◆ What to do ◆
Without including any picture, transcribe the entries below word for word.

◆ Available records ◆
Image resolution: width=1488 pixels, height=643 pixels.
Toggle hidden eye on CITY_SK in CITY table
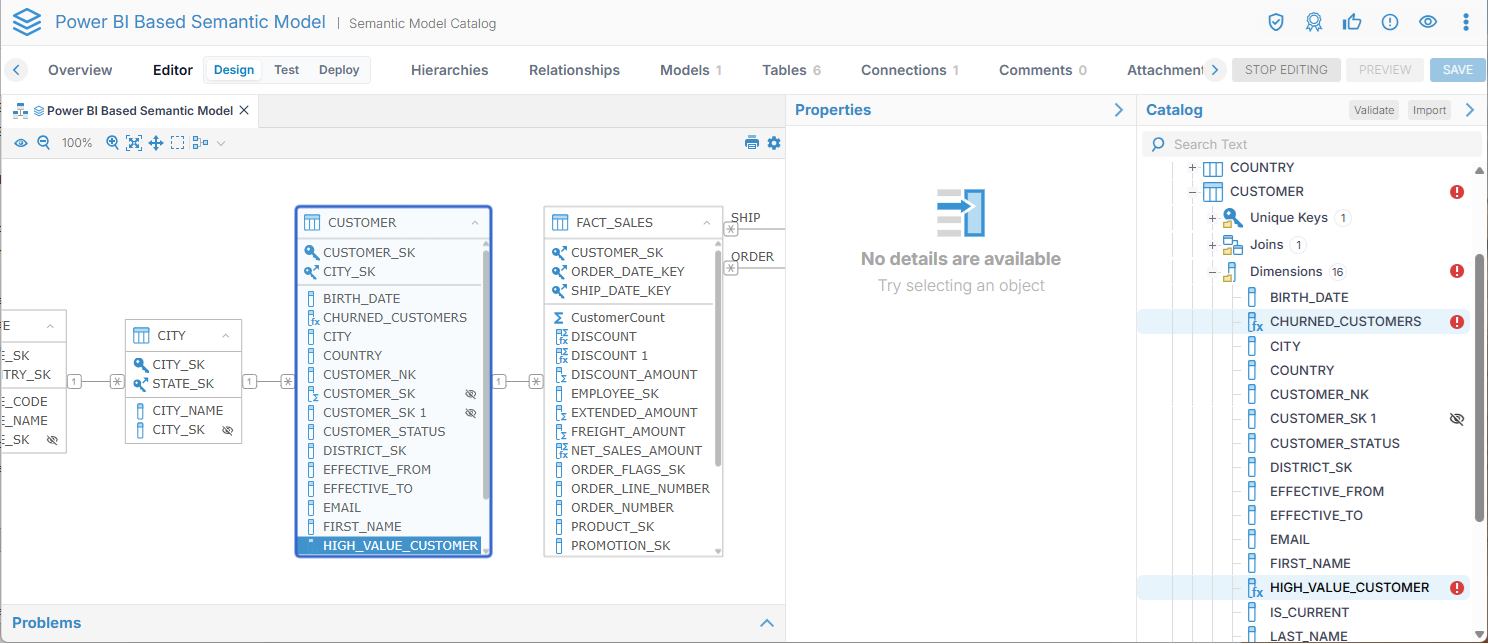[x=228, y=430]
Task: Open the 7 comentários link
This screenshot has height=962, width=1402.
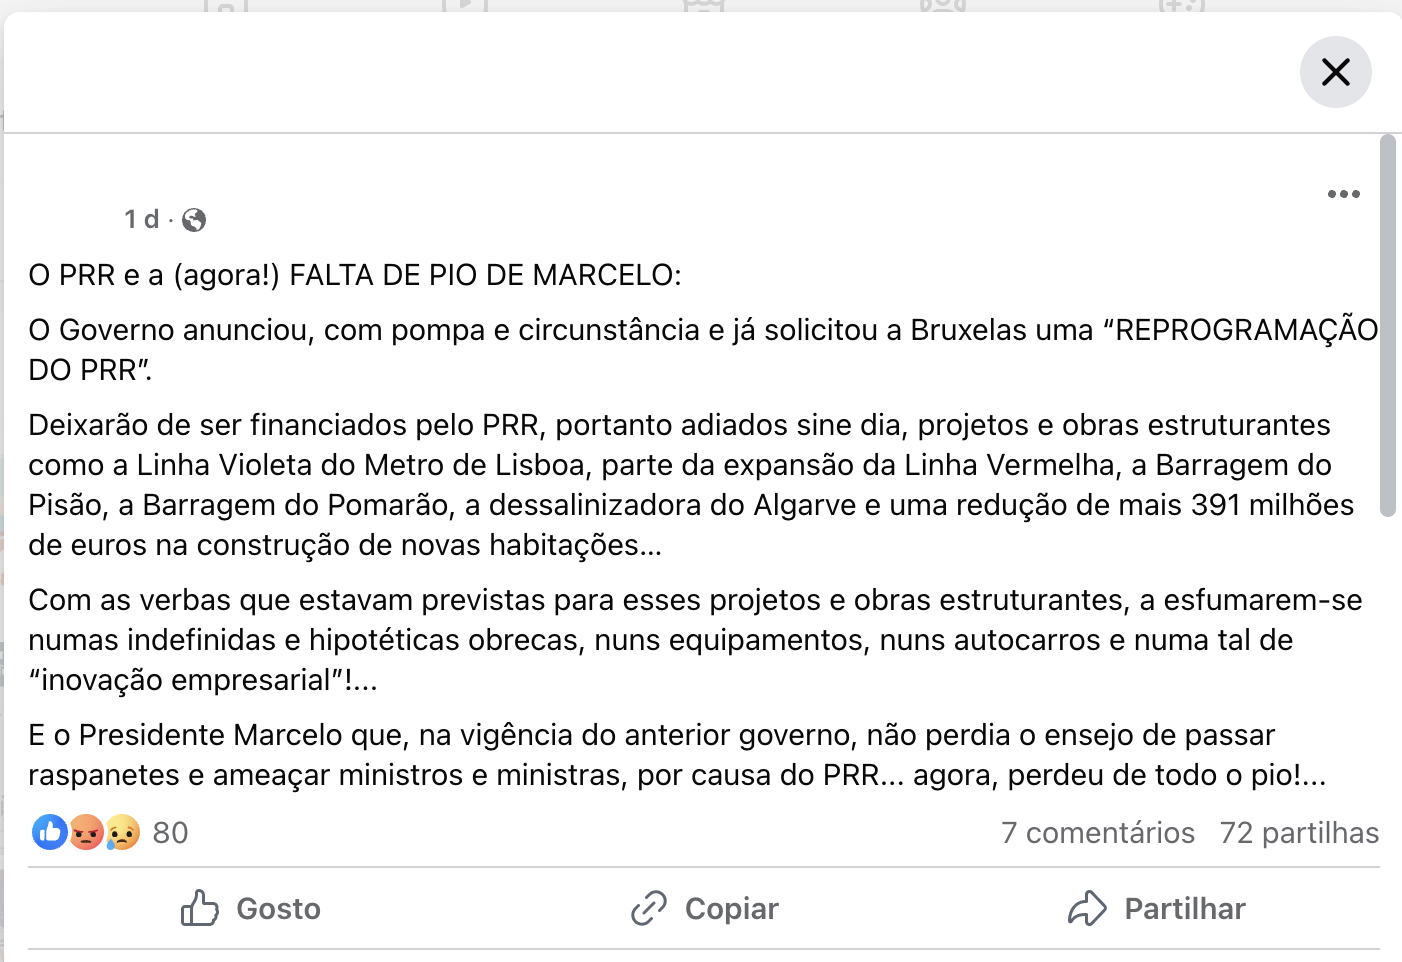Action: coord(1098,832)
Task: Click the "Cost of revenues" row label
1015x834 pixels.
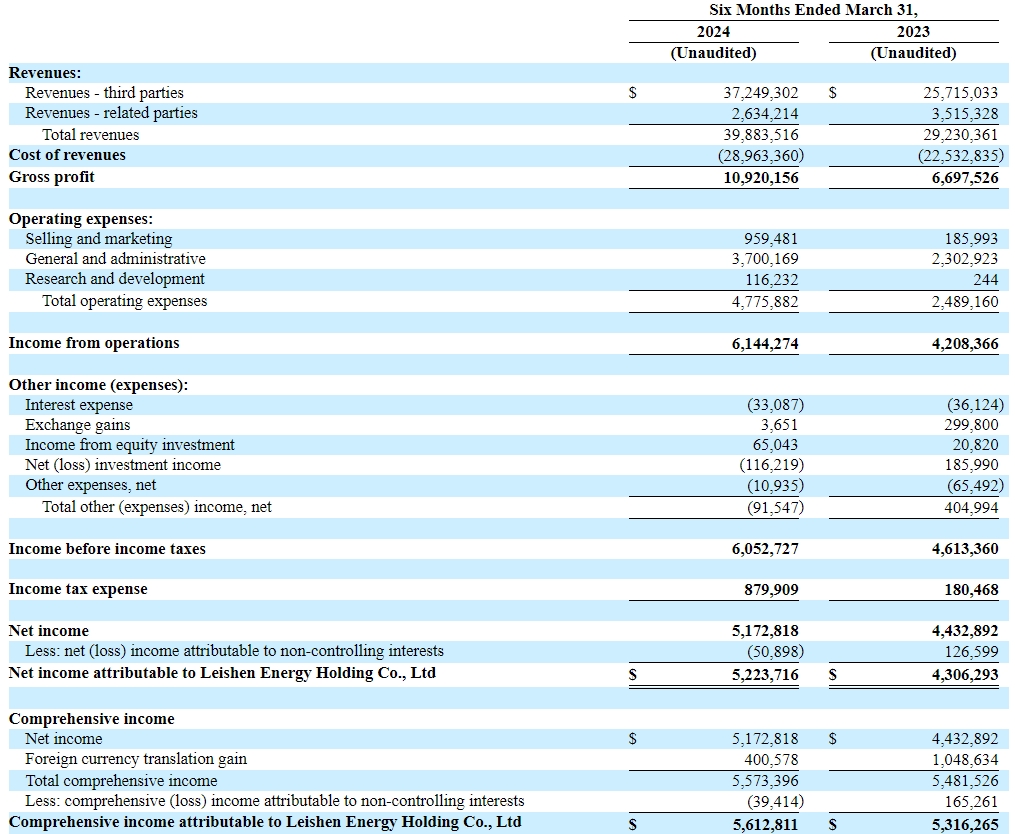Action: click(x=67, y=155)
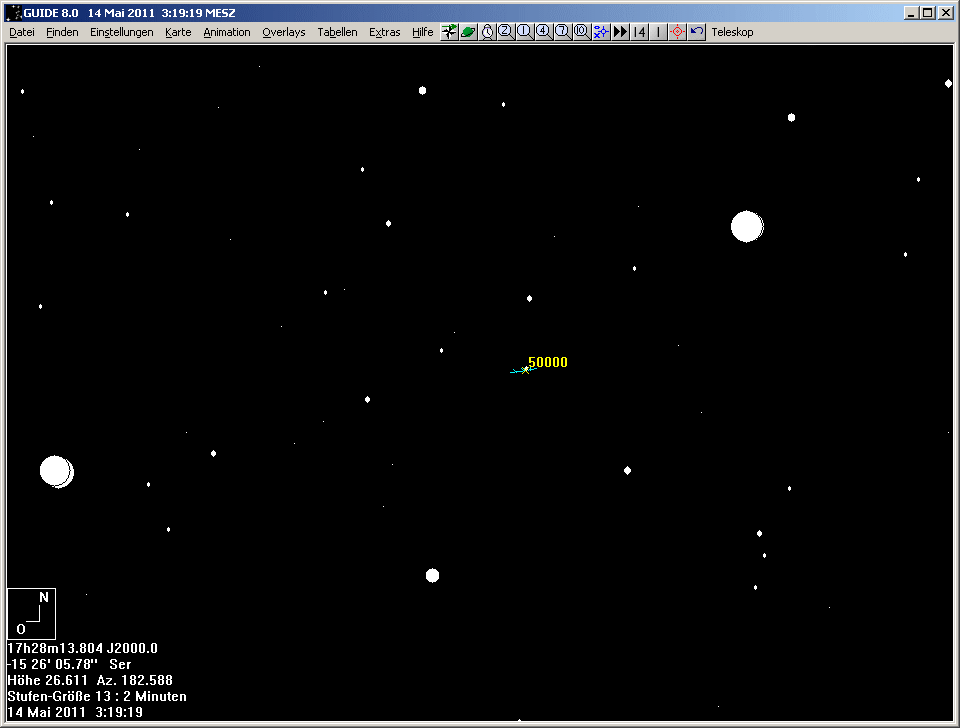Screen dimensions: 960x728
Task: Click the Teleskop toolbar button
Action: point(732,32)
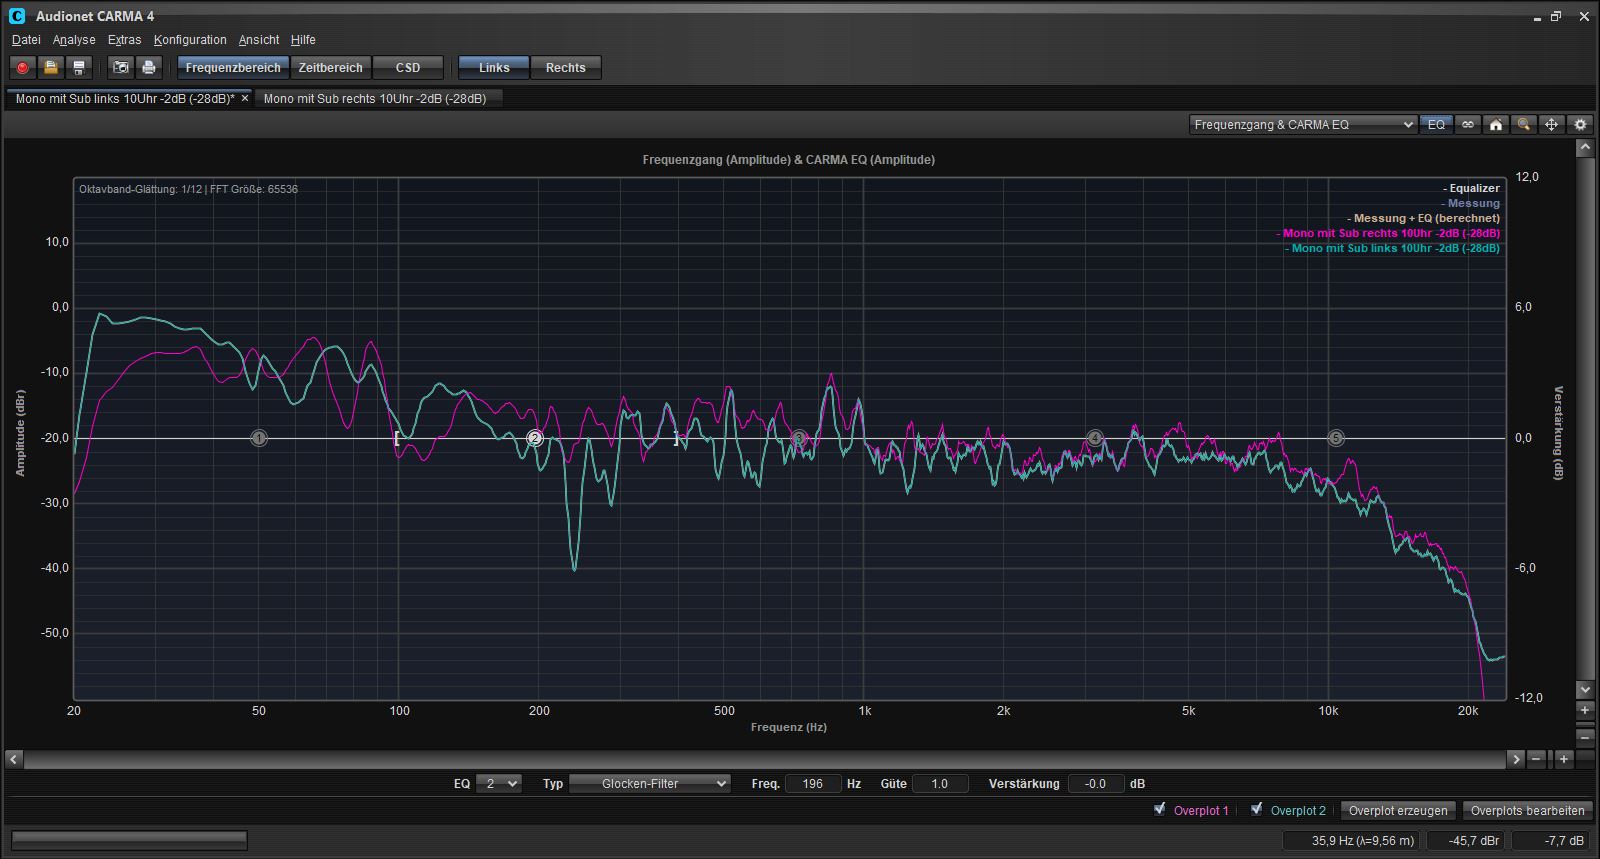The image size is (1600, 859).
Task: Open the EQ band number dropdown
Action: [499, 784]
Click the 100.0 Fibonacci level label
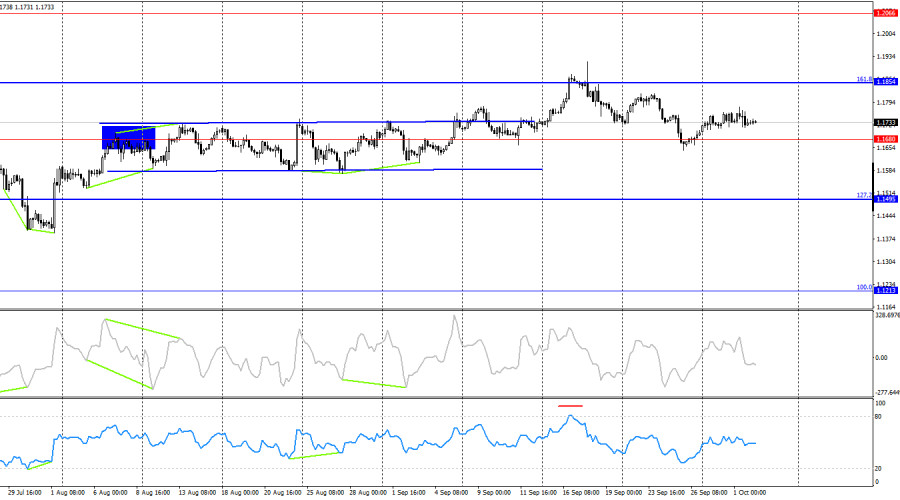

◆ Exercise result ◆
Image resolution: width=1488 pixels, height=643 pixels.
Toggle hidden eye on CITY_SK in CITY table
[x=228, y=430]
Task: Open the 7 comentários link
This screenshot has height=962, width=1402.
Action: coord(1098,832)
Task: Click the "Cost of revenues" row label
1015x834 pixels.
Action: click(x=67, y=155)
Screen dimensions: 960x728
Task: Click the Teleskop toolbar button
Action: point(732,32)
The image size is (1600, 859).
Task: Open the EQ band number dropdown
Action: [499, 784]
Click the 100.0 Fibonacci level label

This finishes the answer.